Reducing the time children spend in foster care is universally supported, without question. Going forward, as legislators consider this and other initiatives, this writer hopes we can learn from past oversights so that future programs will give
equal weight to all permanency options and require accountability so that our children's lives become as stable, healthy, and loving as possible. One size (adoption) doesn't fit all.
More:For a complete breakdown of individual state numbers, see the
Fostering Results report from the Children and Family Research Center at the University of Illinois at Urbana-Champaign (in .pdf format).
Comments
This writer clearly doesn't understand the ramifications of "other options" for the lives of children in care. To suggest that they be treated equally with adoption is to suggest a horribly cruel situation, one in which our family finds itself now.
The state of Virginia is one of only five renegade states that doesn't list adoption as the second permanency goal (after return home). Forty-five states, three territories and the DC all comply with federal laws by bringing adoption in as the next goal after return to a parent.
This situation is a nightmare for children as local DSS agencies seek to kick kids out of the federally established and funded foster-to-adopt programs and dump children and their non-TPR'd parents on helpless relatives who've been "guilted" into taking on financial and legal burdens they can't begin to be equipped to handle even if they are "well to do."

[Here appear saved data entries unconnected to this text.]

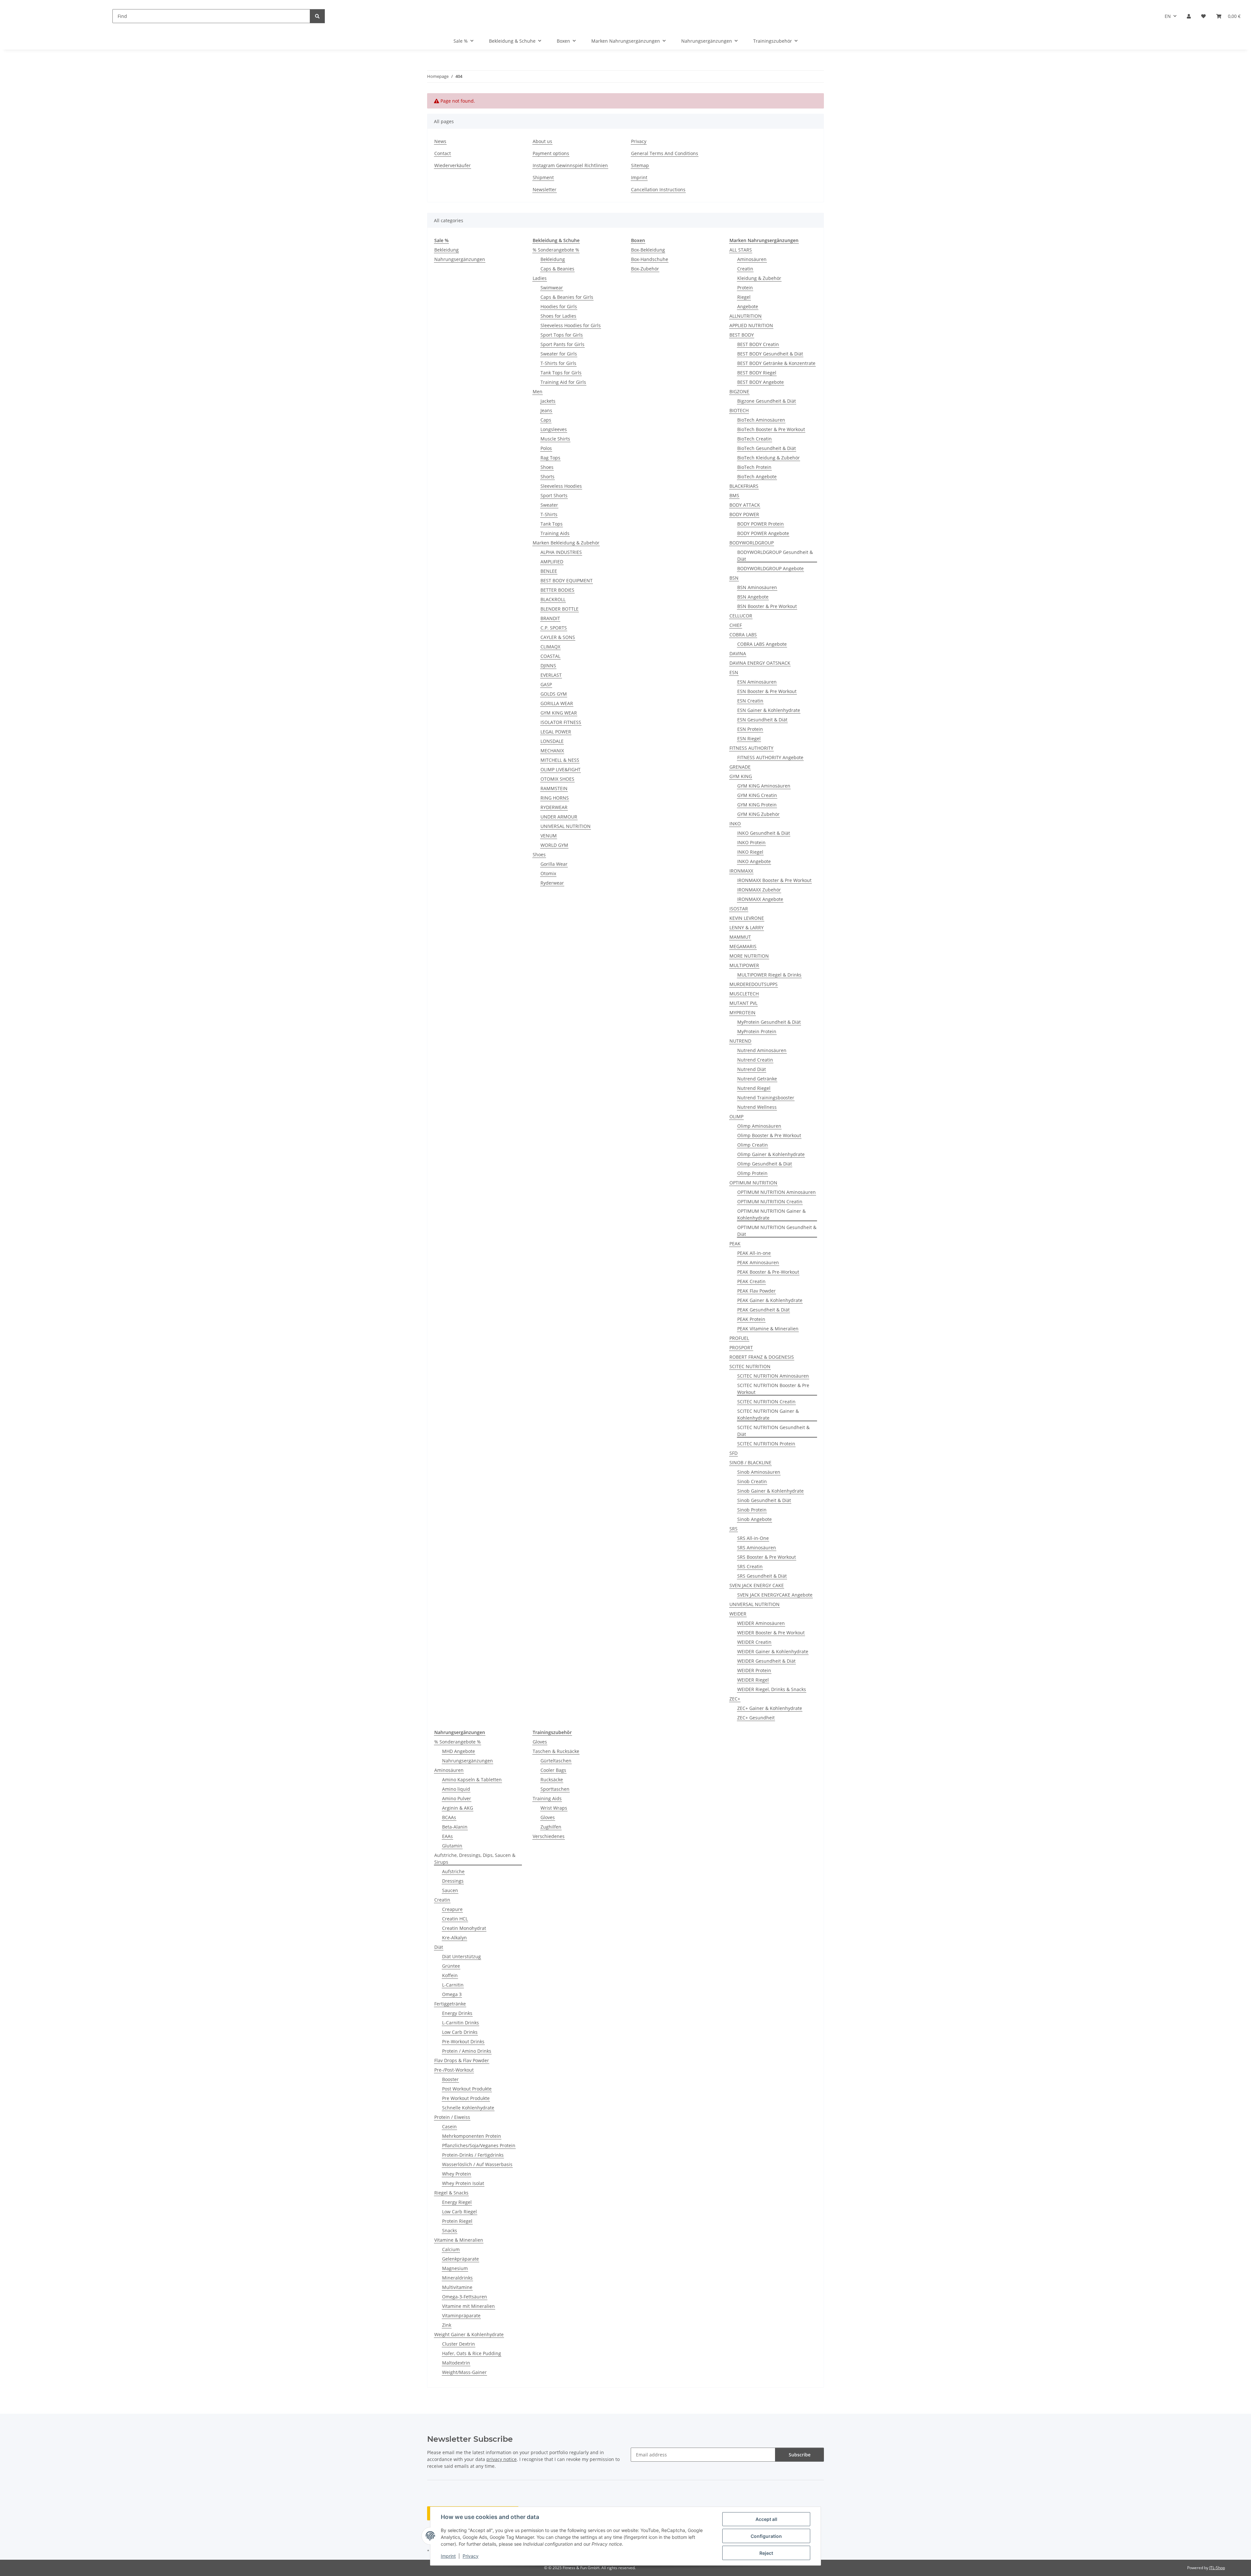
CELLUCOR (740, 616)
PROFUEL (739, 1338)
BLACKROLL (553, 599)
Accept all (766, 2519)
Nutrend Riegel (753, 1088)
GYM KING (740, 776)
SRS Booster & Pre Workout (766, 1557)
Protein (745, 287)
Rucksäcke (551, 1779)
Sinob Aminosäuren (758, 1472)
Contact (442, 153)
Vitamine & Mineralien (458, 2240)
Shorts (547, 476)
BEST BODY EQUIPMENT (566, 580)
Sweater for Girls (558, 354)
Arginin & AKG (457, 1808)
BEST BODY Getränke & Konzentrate (776, 363)
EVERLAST (551, 675)
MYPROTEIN (742, 1012)
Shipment (543, 177)
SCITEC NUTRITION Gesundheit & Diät (773, 1430)
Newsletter (544, 189)
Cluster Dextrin (458, 2344)
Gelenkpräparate (460, 2259)
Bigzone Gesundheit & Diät (766, 401)
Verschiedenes (549, 1836)
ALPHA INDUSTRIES (561, 552)
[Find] (317, 16)
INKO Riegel (750, 852)
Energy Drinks (457, 2013)
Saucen (450, 1890)
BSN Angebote (753, 597)
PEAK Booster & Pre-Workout (768, 1272)
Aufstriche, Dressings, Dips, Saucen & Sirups (474, 1858)
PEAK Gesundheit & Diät (763, 1310)
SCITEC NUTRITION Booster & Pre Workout (773, 1388)
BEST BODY (741, 335)
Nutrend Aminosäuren (761, 1050)
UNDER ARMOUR (558, 817)
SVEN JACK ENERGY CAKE (756, 1585)
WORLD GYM (554, 845)
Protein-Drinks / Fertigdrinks (473, 2155)
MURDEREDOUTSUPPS (753, 984)
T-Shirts (548, 514)
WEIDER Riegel (753, 1680)
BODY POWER (744, 514)
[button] (1189, 16)
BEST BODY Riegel (756, 372)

The local agency we are working with insists that, because we are related to our foster child, they will not pursue termination of the parents' rights to free the child for adoption. Although I am licensed, they deliberately refuse to recognize her placement as in a foster home. They insist we just accept simple legal custody, shut up and go away or send her back into the system--to be adopted by strangers!!!
If we took legal custody, it would leave our "daughter" with no real permanency, no family she can legally call her own, no legal protection from the continued legal actions of her parents seeking return of custody, visitation etc., and us no resources financial or legal to protect her with. She would become ineligible for continued medical and mental health coverage, ineligible for her federally funded subsidy, etc., and we would be ineligible for family services to help our other children make the transition. This child is "special needs"--a 6 y.o. FAS case with an almost 20% chance of developing severe mental illness given her genetics. They don't care. They simply want to dump her out of the system with nothing.

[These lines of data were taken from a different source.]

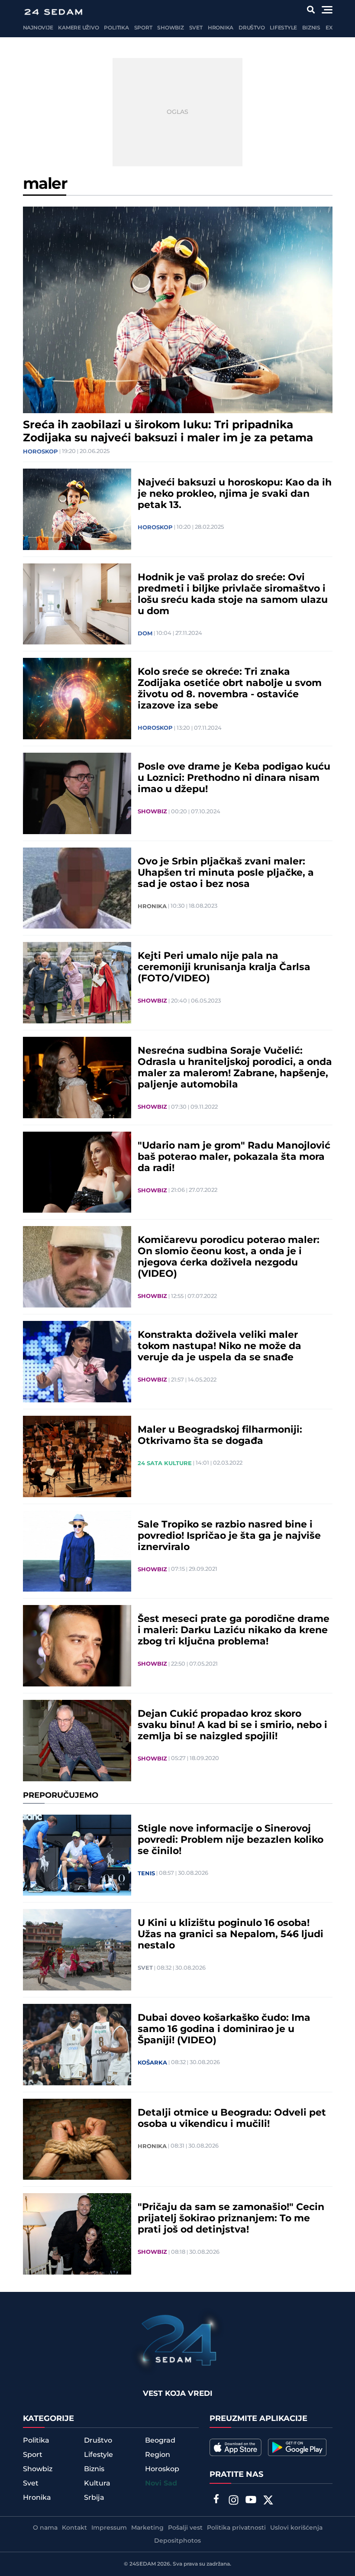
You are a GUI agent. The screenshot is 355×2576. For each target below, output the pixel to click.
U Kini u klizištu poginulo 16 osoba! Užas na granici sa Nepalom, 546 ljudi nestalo (230, 1934)
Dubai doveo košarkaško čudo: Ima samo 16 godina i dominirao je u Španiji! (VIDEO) (224, 2029)
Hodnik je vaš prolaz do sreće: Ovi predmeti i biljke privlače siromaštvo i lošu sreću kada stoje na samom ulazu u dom (233, 594)
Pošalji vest (185, 2528)
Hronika (220, 28)
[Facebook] (216, 2499)
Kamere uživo (78, 28)
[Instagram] (233, 2501)
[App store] (235, 2447)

Virginia has no kinship care program, no guardianship status let alone subsidized guardianship, not even formal permanent legal custody. Yes, all of this is in direct violation of federal policy and code BUT THE STATE OF VIRGINIA DOESN'T CARE AND CAN'T BE HELD ACCOUNTABLE LEGALLY.
Other options are NOT equal to adoption in desirability in any way, especially for children under the age of 12. To suggest other options should be treated equally is absurd and would codify deliberate cruelty. This is a life-and-death battle, literally, for the lives of kids who are at enormous risk. At the least, they need a real family, real permanency and commitment and guaranteed medical and mental health coverage. Except perhaps for the older teen, "other types of placements" that fall short of adoption and deny children the services and benefits they need are second-rate loopholes used by states to save money and should be treated as such under the law.